# DATA SECTION
▶

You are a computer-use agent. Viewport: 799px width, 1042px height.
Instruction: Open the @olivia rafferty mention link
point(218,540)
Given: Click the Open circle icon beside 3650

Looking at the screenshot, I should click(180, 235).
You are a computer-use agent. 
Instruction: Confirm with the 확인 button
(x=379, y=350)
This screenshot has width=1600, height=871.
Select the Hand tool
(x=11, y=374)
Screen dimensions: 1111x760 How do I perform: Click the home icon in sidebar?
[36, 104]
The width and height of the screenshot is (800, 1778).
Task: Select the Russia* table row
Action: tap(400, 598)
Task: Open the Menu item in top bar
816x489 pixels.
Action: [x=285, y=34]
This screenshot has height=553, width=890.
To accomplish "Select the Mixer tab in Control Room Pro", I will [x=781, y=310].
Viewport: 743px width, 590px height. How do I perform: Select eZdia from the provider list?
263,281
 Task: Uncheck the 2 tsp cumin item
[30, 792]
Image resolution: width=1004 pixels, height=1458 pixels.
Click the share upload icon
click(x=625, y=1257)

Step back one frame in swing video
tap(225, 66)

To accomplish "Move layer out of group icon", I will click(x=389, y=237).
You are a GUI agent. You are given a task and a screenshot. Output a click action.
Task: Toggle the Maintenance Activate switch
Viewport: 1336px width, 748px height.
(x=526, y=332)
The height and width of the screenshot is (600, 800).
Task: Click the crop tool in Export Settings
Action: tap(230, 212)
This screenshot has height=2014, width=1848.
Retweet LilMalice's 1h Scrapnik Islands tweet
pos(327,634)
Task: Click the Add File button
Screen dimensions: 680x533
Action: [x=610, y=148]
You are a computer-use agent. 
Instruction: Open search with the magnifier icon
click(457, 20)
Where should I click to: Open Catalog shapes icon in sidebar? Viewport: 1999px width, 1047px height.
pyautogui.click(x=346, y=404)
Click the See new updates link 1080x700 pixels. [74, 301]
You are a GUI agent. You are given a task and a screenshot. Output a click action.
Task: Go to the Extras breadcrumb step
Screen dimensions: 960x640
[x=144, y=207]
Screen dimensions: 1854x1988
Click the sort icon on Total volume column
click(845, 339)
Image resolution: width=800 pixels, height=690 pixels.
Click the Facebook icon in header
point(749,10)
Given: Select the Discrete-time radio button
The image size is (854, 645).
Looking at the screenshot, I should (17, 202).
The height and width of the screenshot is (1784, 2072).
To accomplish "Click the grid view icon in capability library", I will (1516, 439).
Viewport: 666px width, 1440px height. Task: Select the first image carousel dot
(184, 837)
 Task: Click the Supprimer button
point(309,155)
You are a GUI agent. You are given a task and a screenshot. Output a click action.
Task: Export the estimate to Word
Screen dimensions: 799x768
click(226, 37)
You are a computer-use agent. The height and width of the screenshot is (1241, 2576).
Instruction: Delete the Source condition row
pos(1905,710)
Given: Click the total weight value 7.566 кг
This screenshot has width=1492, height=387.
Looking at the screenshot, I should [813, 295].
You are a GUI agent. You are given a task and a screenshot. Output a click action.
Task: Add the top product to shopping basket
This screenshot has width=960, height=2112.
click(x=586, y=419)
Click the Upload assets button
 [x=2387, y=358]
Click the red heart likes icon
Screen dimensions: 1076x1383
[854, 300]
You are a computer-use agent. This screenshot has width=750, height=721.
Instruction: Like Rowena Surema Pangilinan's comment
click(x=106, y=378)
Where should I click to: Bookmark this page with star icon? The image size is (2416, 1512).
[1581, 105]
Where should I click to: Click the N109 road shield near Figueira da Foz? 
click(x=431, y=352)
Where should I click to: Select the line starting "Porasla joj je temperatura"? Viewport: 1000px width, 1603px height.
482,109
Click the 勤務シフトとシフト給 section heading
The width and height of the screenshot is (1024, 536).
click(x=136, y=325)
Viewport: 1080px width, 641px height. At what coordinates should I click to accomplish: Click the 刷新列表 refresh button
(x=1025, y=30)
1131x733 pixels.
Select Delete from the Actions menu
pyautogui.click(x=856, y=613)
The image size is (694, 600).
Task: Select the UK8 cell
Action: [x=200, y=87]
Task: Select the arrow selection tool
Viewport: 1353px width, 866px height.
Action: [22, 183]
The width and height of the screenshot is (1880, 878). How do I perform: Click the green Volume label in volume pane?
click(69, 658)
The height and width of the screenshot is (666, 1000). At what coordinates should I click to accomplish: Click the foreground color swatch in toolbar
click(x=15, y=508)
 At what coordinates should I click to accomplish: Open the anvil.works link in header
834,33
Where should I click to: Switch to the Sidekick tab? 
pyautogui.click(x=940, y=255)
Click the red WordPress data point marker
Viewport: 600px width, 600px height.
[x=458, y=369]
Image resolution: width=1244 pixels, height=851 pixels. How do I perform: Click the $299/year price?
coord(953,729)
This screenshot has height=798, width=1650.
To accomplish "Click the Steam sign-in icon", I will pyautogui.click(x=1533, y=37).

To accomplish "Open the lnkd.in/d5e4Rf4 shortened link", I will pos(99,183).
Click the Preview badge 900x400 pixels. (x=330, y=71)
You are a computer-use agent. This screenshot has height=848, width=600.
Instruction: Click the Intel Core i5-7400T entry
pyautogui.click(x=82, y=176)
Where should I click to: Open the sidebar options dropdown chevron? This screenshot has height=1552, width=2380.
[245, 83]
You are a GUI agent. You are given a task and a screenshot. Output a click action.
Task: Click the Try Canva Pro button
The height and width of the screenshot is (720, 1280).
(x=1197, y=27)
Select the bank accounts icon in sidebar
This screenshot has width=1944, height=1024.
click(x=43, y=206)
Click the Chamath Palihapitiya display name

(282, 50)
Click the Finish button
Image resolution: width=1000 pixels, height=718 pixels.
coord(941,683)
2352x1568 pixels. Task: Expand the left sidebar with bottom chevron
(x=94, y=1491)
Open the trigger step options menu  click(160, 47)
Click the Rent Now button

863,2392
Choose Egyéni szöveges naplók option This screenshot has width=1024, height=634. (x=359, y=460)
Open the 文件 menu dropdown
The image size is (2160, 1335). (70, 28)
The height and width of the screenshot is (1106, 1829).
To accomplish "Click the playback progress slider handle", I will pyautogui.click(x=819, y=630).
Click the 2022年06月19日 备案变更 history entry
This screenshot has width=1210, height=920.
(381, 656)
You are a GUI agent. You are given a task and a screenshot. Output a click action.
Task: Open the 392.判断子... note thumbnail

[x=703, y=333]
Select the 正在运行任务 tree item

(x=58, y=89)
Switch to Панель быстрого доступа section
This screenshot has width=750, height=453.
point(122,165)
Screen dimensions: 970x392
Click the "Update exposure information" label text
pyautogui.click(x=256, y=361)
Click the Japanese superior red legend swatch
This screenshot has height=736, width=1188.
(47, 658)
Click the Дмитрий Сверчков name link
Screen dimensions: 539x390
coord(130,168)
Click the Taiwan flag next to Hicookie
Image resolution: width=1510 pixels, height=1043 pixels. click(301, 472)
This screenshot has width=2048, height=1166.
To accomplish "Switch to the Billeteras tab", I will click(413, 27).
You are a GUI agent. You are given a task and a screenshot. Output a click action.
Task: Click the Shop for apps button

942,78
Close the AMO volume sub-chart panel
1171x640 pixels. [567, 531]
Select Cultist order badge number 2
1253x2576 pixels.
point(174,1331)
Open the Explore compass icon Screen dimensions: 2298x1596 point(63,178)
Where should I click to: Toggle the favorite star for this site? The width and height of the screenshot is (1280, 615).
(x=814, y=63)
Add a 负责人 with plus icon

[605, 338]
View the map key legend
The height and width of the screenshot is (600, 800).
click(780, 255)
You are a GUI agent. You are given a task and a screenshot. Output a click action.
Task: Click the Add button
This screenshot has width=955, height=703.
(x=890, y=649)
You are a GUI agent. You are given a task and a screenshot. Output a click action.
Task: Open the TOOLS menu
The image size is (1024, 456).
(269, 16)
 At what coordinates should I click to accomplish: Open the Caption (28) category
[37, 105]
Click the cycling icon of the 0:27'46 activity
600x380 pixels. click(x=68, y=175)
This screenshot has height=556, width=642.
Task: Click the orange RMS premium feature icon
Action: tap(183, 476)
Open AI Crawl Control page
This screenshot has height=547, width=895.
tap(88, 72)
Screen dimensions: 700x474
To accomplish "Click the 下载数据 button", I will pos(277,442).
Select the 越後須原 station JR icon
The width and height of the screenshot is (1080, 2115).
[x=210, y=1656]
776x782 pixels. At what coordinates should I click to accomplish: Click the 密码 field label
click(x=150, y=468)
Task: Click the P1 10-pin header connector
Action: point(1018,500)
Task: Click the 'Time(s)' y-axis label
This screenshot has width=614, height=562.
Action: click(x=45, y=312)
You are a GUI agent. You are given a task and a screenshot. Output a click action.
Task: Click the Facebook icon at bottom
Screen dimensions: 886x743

◀

# EXERCISE DESCRIPTION
Replace "Facebook" with "Instagram" in the material between the line holding "Screen dimensions: 1854x1988" and the line holding "click(x=136, y=325)", inclusive, and give back only those lines with nothing else altered.

# FULL OUTPUT
Screen dimensions: 1854x1988
Click the sort icon on Total volume column
click(845, 339)
Image resolution: width=800 pixels, height=690 pixels.
Click the Instagram icon in header
point(749,10)
Given: Select the Discrete-time radio button
The image size is (854, 645).
Looking at the screenshot, I should (17, 202).
The height and width of the screenshot is (1784, 2072).
To accomplish "Click the grid view icon in capability library", I will (1516, 439).
Viewport: 666px width, 1440px height. Task: Select the first image carousel dot
(184, 837)
 Task: Click the Supprimer button
point(309,155)
You are a GUI agent. You are given a task and a screenshot. Output a click action.
Task: Export the estimate to Word
Screen dimensions: 799x768
click(226, 37)
You are a computer-use agent. The height and width of the screenshot is (1241, 2576).
Instruction: Delete the Source condition row
pos(1905,710)
Given: Click the total weight value 7.566 кг
This screenshot has width=1492, height=387.
Looking at the screenshot, I should [813, 295].
You are a GUI agent. You are given a task and a screenshot. Output a click action.
Task: Add the top product to shopping basket
This screenshot has width=960, height=2112.
click(x=586, y=419)
Click the Upload assets button
 [x=2387, y=358]
Click the red heart likes icon
Screen dimensions: 1076x1383
[854, 300]
You are a computer-use agent. This screenshot has width=750, height=721.
Instruction: Like Rowena Surema Pangilinan's comment
click(x=106, y=378)
Where should I click to: Bookmark this page with star icon? The image size is (2416, 1512).
[1581, 105]
Where should I click to: Click the N109 road shield near Figueira da Foz? 
click(x=431, y=352)
Where should I click to: Select the line starting "Porasla joj je temperatura"? Viewport: 1000px width, 1603px height.
482,109
Click the 勤務シフトとシフト給 section heading
The width and height of the screenshot is (1024, 536).
click(x=136, y=325)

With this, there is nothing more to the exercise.